The claim that the work "focuses on pragmatic human scale resolutions to conflicting socio-economic problems, proposing realisable 'local' solutions as an antidote to rapidly developing global crisis" is perhaps overstated. The recommendation from the chapter on "Technology and Science-for-Life", for example, is contentious:
"Wherever technologies exist that cannot be comprehended by ordinary people or cannot be constructed by simple skilled labour, they should, in almost all circumstances be considered inappropriate and systematically dismantled".
The reader might wonder who should make such a choice or carry out the required action. One of the resolutions from "Health and Medicine":
"Ensure that all local drinking water is of the highest achievable quality"
whilst laudable, in itself lacks practical solutions for how to achieve this in reality.
The author acknowledges that there are people around the world who are working in the right direction and it would have been helpful to provide indications of who they are and how the reader might connect with such work. Although the word "design" is used several times, there's nothing about Permaculture design or the practical design tools we need in order to actualise ideas. The author clearly feels the need for urgent action and the style of delivery is consequently forceful. It is worth noting that in Permaculture design, it was recognised at a very early stage in its evolution that pointing out everything that is "going wrong" tends to produce a fear response, and exhorting people to stop doing that and start doing this instead was not the best way to motivate them to action, (this is well stated in Rob Hopkins' Transition Town Handbook) so there is clearly a difference of perception here.
This may be a difficult book for some where the content and beliefs expressed extend into the area we may call metaphysics, although for others, this could be seen as a strength:
"..if I am correct in asserting that the amount of outside 'processed' energy that we seek to utilise in our daily lives is broadly proportionate to the amount of inner energy that remains unrealised in us, we can only solve our earth's precipitous ecological dilemma by realigning our human energies with the unseen universal forces that guide us towards making the right choices in life".
Readers will need to seek out ways and means of doing this themselves, as the book does not set out to be such a resource, but is, rather, an impassioned appeal for peace, sustainability and radical re-appraisal.
In general there is sound argument for depopulating cities and increasing rural dwelling, and it is clear that much more detailed action planning will be needed by focused urbanites co-operating to produce their own practical solutions.
Most people either already involved in or entering a greener perspective would readily accept that building local resilience is a keystone to the success of future communities, and there are many important points made in this book.

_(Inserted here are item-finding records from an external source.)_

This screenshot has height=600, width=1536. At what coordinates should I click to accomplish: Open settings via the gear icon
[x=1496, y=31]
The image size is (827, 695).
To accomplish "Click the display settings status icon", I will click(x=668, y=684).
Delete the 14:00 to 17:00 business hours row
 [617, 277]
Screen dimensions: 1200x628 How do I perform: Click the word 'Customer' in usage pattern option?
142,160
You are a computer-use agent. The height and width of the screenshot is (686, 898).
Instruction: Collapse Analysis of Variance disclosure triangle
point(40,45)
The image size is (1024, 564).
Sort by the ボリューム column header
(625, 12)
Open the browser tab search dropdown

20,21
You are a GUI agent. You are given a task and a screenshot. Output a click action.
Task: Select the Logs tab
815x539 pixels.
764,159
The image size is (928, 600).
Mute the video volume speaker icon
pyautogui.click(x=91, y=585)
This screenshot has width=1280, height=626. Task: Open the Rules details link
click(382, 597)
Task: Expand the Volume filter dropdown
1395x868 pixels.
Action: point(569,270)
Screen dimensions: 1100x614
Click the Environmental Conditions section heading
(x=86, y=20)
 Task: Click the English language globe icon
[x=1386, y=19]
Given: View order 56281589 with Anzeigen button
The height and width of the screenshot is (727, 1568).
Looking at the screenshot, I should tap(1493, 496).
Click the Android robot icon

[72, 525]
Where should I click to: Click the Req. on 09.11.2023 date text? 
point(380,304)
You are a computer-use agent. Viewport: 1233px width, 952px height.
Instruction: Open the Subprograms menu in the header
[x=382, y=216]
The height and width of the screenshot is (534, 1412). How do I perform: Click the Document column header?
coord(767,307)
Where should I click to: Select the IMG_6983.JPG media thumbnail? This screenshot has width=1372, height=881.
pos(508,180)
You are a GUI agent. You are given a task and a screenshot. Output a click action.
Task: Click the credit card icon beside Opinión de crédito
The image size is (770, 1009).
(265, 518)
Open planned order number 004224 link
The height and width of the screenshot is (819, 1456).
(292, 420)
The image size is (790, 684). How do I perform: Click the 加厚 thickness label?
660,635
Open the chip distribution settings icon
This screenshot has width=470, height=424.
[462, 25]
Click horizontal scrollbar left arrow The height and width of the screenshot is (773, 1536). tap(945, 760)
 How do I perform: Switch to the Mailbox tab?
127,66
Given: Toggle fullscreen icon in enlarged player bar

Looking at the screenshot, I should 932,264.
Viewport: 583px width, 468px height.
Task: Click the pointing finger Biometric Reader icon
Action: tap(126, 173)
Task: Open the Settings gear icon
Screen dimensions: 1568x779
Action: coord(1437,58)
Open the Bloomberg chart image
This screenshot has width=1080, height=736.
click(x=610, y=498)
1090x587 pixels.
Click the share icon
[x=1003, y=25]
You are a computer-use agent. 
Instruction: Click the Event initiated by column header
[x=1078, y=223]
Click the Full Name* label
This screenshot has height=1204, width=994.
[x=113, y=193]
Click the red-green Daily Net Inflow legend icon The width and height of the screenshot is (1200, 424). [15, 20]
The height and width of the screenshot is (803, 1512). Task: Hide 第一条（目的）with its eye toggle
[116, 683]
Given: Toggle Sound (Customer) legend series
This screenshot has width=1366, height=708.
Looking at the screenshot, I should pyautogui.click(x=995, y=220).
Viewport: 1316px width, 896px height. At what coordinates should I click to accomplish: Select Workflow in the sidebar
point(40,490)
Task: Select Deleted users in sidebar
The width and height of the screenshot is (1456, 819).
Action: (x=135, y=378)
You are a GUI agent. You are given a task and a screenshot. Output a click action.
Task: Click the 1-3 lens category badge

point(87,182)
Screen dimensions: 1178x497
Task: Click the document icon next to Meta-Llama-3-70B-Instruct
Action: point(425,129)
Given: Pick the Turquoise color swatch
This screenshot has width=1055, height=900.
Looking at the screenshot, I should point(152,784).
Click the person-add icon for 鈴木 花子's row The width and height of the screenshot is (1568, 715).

The author identifies the dangers posed by an alliance between green activists, business and government:
"If we are to avoid getting sucked in to a 'green' commercial race for power, we will have to regroup, reconsider, and gain a proper understanding of the true way forward".
He similarly identifies a crucial question relating to energy production:
"Do we really want to go to the trouble of generating energy- even green energy- simply in order to maintain the same wasteful routines that currently preoccupy consumer-fixated societies around the world? Is there no more fulfilling use to be made of our energies during this lifetime?"
He places appropriate emphasis on the individual's responsibility in all this, and points to the importance of us developing a fuller understanding of our role in the world, though the lack of an index means that many of these gems are buried in the general text.